## start

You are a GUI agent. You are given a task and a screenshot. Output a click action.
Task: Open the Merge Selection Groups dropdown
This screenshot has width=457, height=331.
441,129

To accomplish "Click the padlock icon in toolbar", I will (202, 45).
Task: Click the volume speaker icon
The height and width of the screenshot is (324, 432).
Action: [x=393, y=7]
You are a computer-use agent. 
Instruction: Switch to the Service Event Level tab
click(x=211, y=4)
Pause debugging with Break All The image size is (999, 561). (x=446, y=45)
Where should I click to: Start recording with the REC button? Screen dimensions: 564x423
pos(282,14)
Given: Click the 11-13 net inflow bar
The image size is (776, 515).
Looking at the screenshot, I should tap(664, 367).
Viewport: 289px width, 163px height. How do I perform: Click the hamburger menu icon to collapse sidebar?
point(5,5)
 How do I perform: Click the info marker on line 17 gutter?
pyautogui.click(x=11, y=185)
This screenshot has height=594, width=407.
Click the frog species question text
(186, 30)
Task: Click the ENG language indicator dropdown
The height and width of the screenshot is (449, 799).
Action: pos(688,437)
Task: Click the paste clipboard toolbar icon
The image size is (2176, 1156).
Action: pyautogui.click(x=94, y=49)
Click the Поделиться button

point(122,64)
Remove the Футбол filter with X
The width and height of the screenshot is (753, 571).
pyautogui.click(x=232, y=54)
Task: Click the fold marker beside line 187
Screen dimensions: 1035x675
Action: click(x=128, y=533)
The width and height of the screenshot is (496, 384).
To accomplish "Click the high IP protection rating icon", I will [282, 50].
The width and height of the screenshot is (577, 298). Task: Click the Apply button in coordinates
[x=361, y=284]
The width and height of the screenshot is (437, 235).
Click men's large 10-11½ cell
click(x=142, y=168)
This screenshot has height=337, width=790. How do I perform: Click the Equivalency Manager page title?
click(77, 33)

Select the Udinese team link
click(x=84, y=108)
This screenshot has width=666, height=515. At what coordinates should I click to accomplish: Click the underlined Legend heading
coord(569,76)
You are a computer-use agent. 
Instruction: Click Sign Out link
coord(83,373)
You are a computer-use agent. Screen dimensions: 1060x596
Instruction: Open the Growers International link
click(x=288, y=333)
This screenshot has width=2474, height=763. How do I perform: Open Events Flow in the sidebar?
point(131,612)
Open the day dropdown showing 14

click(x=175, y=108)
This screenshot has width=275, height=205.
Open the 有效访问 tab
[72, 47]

## end

— DO THIS —
Can you copy these records line for line, with no changes at all?

— EXERCISE SOLUTION —
You are a GUI agent. You are given a task and a screenshot. Output a click action.
Task: Open the Merge Selection Groups dropdown
This screenshot has width=457, height=331.
441,129

To accomplish "Click the padlock icon in toolbar", I will (202, 45).
Task: Click the volume speaker icon
The height and width of the screenshot is (324, 432).
Action: [x=393, y=7]
You are a computer-use agent. 
Instruction: Switch to the Service Event Level tab
click(x=211, y=4)
Pause debugging with Break All The image size is (999, 561). (x=446, y=45)
Where should I click to: Start recording with the REC button? Screen dimensions: 564x423
pos(282,14)
Given: Click the 11-13 net inflow bar
The image size is (776, 515).
Looking at the screenshot, I should tap(664, 367).
Viewport: 289px width, 163px height. How do I perform: Click the hamburger menu icon to collapse sidebar?
point(5,5)
 How do I perform: Click the info marker on line 17 gutter?
pyautogui.click(x=11, y=185)
This screenshot has height=594, width=407.
Click the frog species question text
(186, 30)
Task: Click the ENG language indicator dropdown
The height and width of the screenshot is (449, 799).
Action: pos(688,437)
Task: Click the paste clipboard toolbar icon
The image size is (2176, 1156).
Action: pyautogui.click(x=94, y=49)
Click the Поделиться button

point(122,64)
Remove the Футбол filter with X
The width and height of the screenshot is (753, 571).
pyautogui.click(x=232, y=54)
Task: Click the fold marker beside line 187
Screen dimensions: 1035x675
Action: click(x=128, y=533)
The width and height of the screenshot is (496, 384).
To accomplish "Click the high IP protection rating icon", I will [282, 50].
The width and height of the screenshot is (577, 298). Task: Click the Apply button in coordinates
[x=361, y=284]
The width and height of the screenshot is (437, 235).
Click men's large 10-11½ cell
click(x=142, y=168)
This screenshot has height=337, width=790. How do I perform: Click the Equivalency Manager page title?
click(77, 33)

Select the Udinese team link
click(x=84, y=108)
This screenshot has width=666, height=515. At what coordinates should I click to accomplish: Click the underlined Legend heading
coord(569,76)
You are a computer-use agent. 
Instruction: Click Sign Out link
coord(83,373)
You are a computer-use agent. Screen dimensions: 1060x596
Instruction: Open the Growers International link
click(x=288, y=333)
This screenshot has width=2474, height=763. How do I perform: Open Events Flow in the sidebar?
point(131,612)
Open the day dropdown showing 14

click(x=175, y=108)
This screenshot has width=275, height=205.
Open the 有效访问 tab
[72, 47]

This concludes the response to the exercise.